Danse
Ballets de Bali à la Philharmonie

Ballets de Bali à la Philharmonie

20 March 2023 | PAR Nicolas Villodre

Kati Basset et Jro Kartu ont mis en scène le spectacle en deux parties de musiques et de danses de Bali qui bouleversèrent Antonin Artaud en 1931 au point de lui inspirer une nouvelle théorie de l’art de la scène qu’on retrouve dans son célèbre essai “Sur le théâtre balinais”, partie essentielle du  Théâtre et son double.

Bali, le matin du monde

Agnès Montenay rappelle que c’est sous cette expression que Nehru avait surnommé cet îlot hindouiste qui a fusionné musiques, danses, marionnettes et rituels austronésiens, indo-javanais et chinois. Parallèlement ou peu après Artaud, d’autres intellectuels, artistes et chercheurs occidentaux s’entichèrent de Bali : Walter Spies, Murnau, Rolf de Maré, le fondateur des Ballets suédois et des Archives internationales de la danse, Jane Belo, Margaret Mead, Gregory Bateson, Colin McPhee, l’initiateur de la musique dite “répétitive”, etc. Rolf de Maré, à l’instar d’Anna Pavlova et d’Argentina, s’équipa en 16mm, ce qui lui permit de garder traces des danses balinaises et de la grande figure I Mario (I Ketut Marya), qui créa le Kebyar duduk en 1915. Cette danse masculine est présentée en première partie du programme de la Philharmonie, ainsi que celle, féminine, du Nandir.
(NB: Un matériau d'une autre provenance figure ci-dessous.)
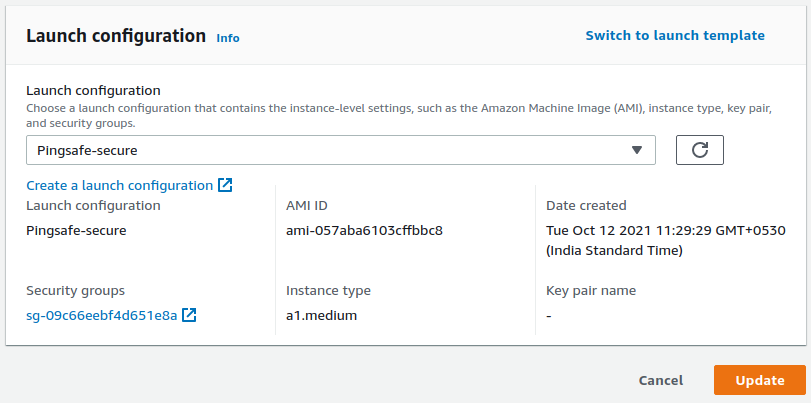Click the Security groups label
This screenshot has height=403, width=811.
pos(75,290)
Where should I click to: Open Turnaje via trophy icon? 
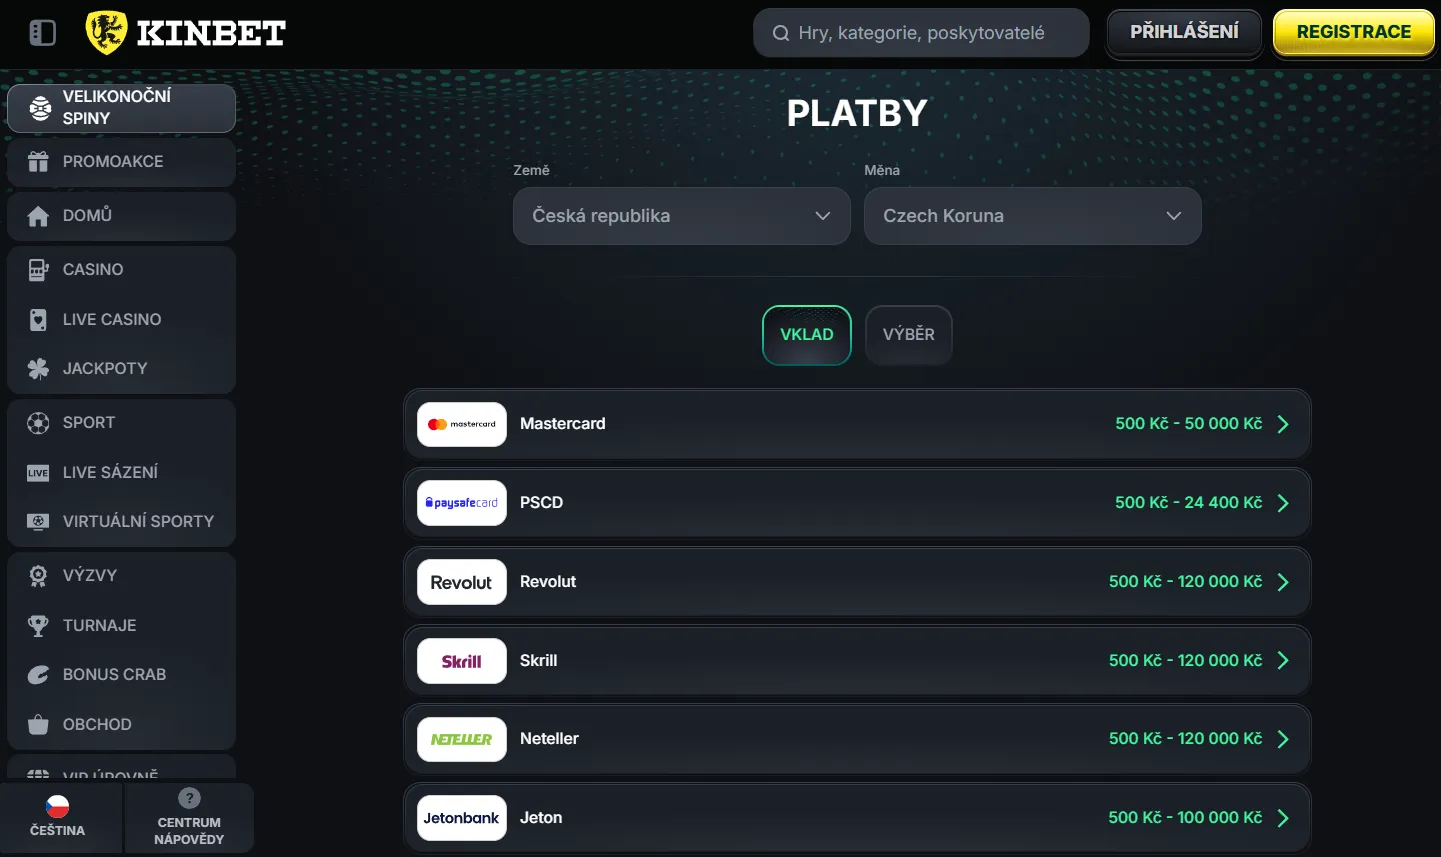(x=36, y=625)
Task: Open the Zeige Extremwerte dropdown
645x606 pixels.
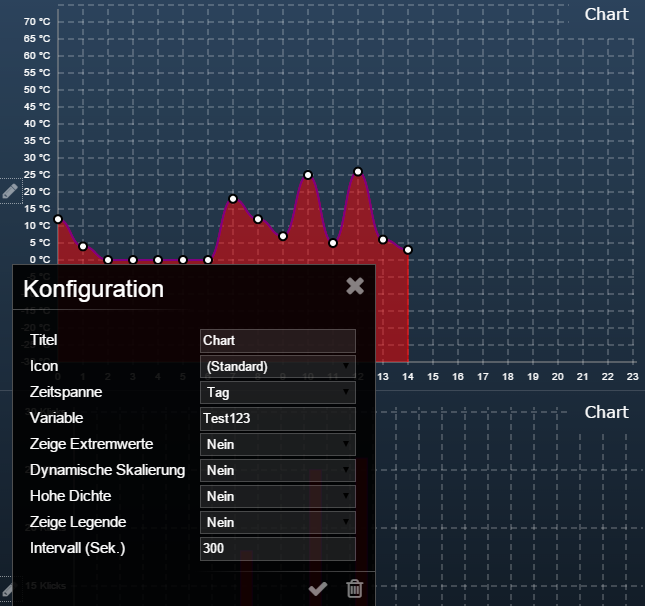Action: tap(278, 444)
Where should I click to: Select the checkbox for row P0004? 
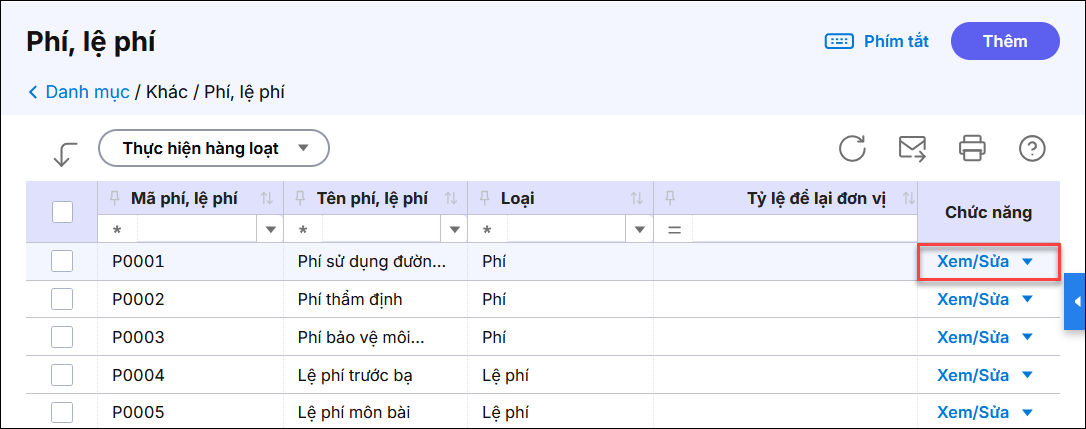coord(62,376)
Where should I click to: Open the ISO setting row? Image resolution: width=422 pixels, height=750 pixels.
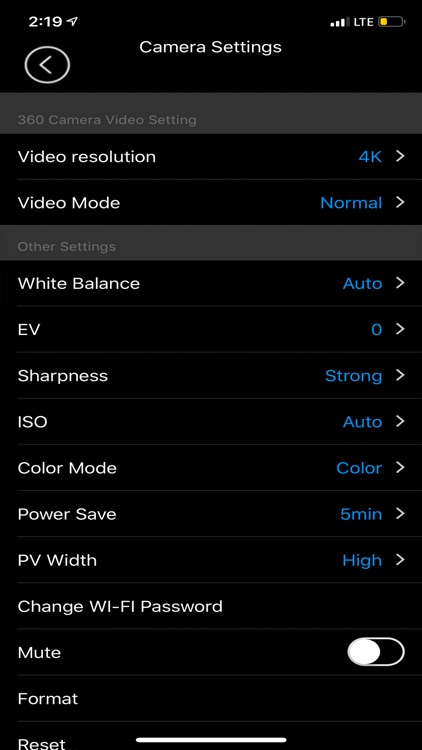click(x=211, y=421)
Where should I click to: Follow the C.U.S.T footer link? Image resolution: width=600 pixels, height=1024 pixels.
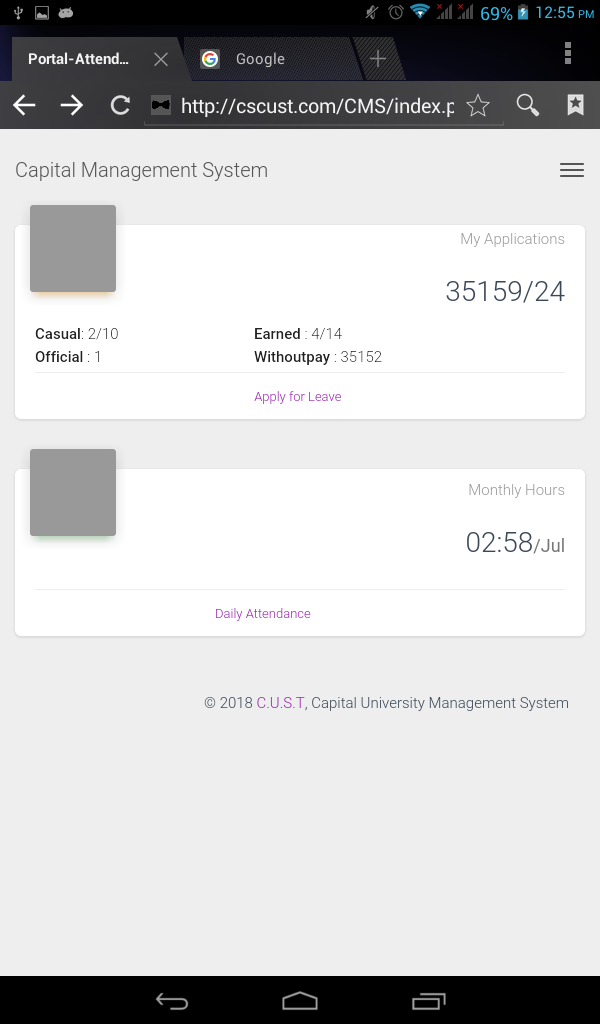[280, 703]
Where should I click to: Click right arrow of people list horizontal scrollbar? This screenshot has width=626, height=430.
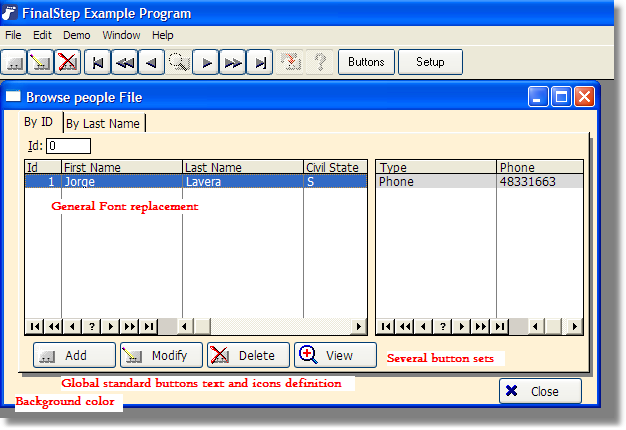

Le gamelan Gong Kebyar, vingt-cinq instrumentistes de vert vêtus, anime, côté cour, la première partie du show, celle des “fleurons de la musique balinaise”. La deuxième partie est assurée par le gamelan Semar Pagulingan, installé côté jardin. Celle-ci, dédiée au legong kraton ou ballet royal narratif, est sensationnelle, fantastique et farcesque. Qui plus est traduite par des surtitres en français énigmatiques, introduisant de l’obscurité là où l’on s’attend à l’éclaircissement! Selon Kati Basset, le gamelan est un instrument collectif “joué par des dizaines de musiciens armés de marteaux (…) composé d’éléments (ricik) encore moins autonomes et plus inséparables que les touches d’un piano, car chaque gamelan a son propre accordage (…) [Ce sont] majoritairement des ensembles à percussions, principalement composés de carillons de gongs et de claviers de lames (en bronze, fer et/ou bambou). Toutefois, il existe aussi des formes de « gamelan vocal », dont le chœur Tjak/Kécak balinais” qui conclut le spectacle en conviant les musiciens des deux ensembles.

Gong et Legong

Henri Langlois suscita la réalisation de films d’art auprès d’amis cinéastes tournant en 16mm comme Kenneth Anger, Frédéric Rossif, François Reichenbach et Carlos Vilardebo. Certains n’aboutirent pas (on pense au projet de captation de La Table verte de Kurt Jooss), d’autres furent partiellement ou entièrement perdus (cf. Le Jeune homme et la mort d’Anger et La Petite Corrida de Picasso dont il ne reste que quelques photogrammes), Le Petit cirque de Calder fut une réussite. Des rushes de Legong Kraton pris par Jean Rouch et ses camarades lors du retour des danseurs de Seabatu à Paris, au théâtre Marigny en 1953, furent sauvegardés et montés dans le bon ordre à notre initiative  par Kati Basset avec Laurent Gentot. Il faut dire que Kati Basset avait réinvité la troupe de Sebatu en 1998 à l’Odéon, événement dont rendit compte alors, de manière brillante et détaillée, Marie-Christine Vernay dans Libération.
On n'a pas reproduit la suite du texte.